(Data entries):
******************************

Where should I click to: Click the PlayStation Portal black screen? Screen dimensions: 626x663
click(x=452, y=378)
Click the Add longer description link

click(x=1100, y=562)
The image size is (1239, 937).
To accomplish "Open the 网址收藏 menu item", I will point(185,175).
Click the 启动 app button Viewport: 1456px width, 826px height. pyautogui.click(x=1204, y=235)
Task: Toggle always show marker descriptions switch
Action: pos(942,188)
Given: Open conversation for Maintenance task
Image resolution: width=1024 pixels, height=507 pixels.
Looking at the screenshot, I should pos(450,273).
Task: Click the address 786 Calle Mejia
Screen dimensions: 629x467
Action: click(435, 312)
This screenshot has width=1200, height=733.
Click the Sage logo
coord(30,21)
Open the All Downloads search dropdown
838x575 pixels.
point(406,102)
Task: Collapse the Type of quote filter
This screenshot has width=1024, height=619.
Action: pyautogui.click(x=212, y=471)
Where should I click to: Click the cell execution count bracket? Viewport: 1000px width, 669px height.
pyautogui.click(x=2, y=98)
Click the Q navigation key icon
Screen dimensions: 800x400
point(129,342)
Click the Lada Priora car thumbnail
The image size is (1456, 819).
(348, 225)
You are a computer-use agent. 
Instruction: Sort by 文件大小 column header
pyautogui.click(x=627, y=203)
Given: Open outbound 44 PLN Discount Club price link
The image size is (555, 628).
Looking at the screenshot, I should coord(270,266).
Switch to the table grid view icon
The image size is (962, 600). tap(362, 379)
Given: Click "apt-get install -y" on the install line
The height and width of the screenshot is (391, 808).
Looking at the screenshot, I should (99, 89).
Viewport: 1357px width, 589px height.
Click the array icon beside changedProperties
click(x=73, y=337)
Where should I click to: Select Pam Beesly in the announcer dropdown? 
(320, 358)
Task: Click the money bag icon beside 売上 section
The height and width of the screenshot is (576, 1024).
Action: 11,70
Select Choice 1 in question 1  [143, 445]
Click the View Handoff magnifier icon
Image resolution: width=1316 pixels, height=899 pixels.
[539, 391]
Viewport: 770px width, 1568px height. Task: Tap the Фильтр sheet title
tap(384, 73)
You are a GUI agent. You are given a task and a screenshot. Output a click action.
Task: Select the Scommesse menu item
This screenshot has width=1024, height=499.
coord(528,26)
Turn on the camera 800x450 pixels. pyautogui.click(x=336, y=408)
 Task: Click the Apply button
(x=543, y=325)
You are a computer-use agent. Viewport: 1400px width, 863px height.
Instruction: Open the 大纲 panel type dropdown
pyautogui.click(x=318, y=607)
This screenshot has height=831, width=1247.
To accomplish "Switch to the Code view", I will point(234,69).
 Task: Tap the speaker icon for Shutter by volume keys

******************************

(Short exercise): Copy out all of the records above line for line, without changing anything.

(Exercise solution):
Where should I click to: Click the PlayStation Portal black screen? Screen dimensions: 626x663
click(x=452, y=378)
Click the Add longer description link

click(x=1100, y=562)
The image size is (1239, 937).
To accomplish "Open the 网址收藏 menu item", I will point(185,175).
Click the 启动 app button Viewport: 1456px width, 826px height. pyautogui.click(x=1204, y=235)
Task: Toggle always show marker descriptions switch
Action: pos(942,188)
Given: Open conversation for Maintenance task
Image resolution: width=1024 pixels, height=507 pixels.
Looking at the screenshot, I should pos(450,273).
Task: Click the address 786 Calle Mejia
Screen dimensions: 629x467
Action: click(435, 312)
This screenshot has width=1200, height=733.
Click the Sage logo
coord(30,21)
Open the All Downloads search dropdown
838x575 pixels.
point(406,102)
Task: Collapse the Type of quote filter
This screenshot has width=1024, height=619.
Action: pyautogui.click(x=212, y=471)
Where should I click to: Click the cell execution count bracket? Viewport: 1000px width, 669px height.
pyautogui.click(x=2, y=98)
Click the Q navigation key icon
Screen dimensions: 800x400
point(129,342)
Click the Lada Priora car thumbnail
The image size is (1456, 819).
(348, 225)
You are a computer-use agent. 
Instruction: Sort by 文件大小 column header
pyautogui.click(x=627, y=203)
Given: Open outbound 44 PLN Discount Club price link
The image size is (555, 628).
Looking at the screenshot, I should coord(270,266).
Switch to the table grid view icon
The image size is (962, 600). tap(362, 379)
Given: Click "apt-get install -y" on the install line
The height and width of the screenshot is (391, 808).
Looking at the screenshot, I should (99, 89).
Viewport: 1357px width, 589px height.
Click the array icon beside changedProperties
click(x=73, y=337)
Where should I click to: Select Pam Beesly in the announcer dropdown? 
(320, 358)
Task: Click the money bag icon beside 売上 section
The height and width of the screenshot is (576, 1024).
Action: 11,70
Select Choice 1 in question 1  [143, 445]
Click the View Handoff magnifier icon
Image resolution: width=1316 pixels, height=899 pixels.
[539, 391]
Viewport: 770px width, 1568px height. Task: Tap the Фильтр sheet title
tap(384, 73)
You are a GUI agent. You are given a task and a screenshot. Output a click action.
Task: Select the Scommesse menu item
This screenshot has width=1024, height=499.
coord(528,26)
Turn on the camera 800x450 pixels. pyautogui.click(x=336, y=408)
 Task: Click the Apply button
(x=543, y=325)
You are a computer-use agent. Viewport: 1400px width, 863px height.
Instruction: Open the 大纲 panel type dropdown
pyautogui.click(x=318, y=607)
This screenshot has height=831, width=1247.
To accomplish "Switch to the Code view", I will point(234,69).
 Task: Tap the speaker icon for Shutter by volume keys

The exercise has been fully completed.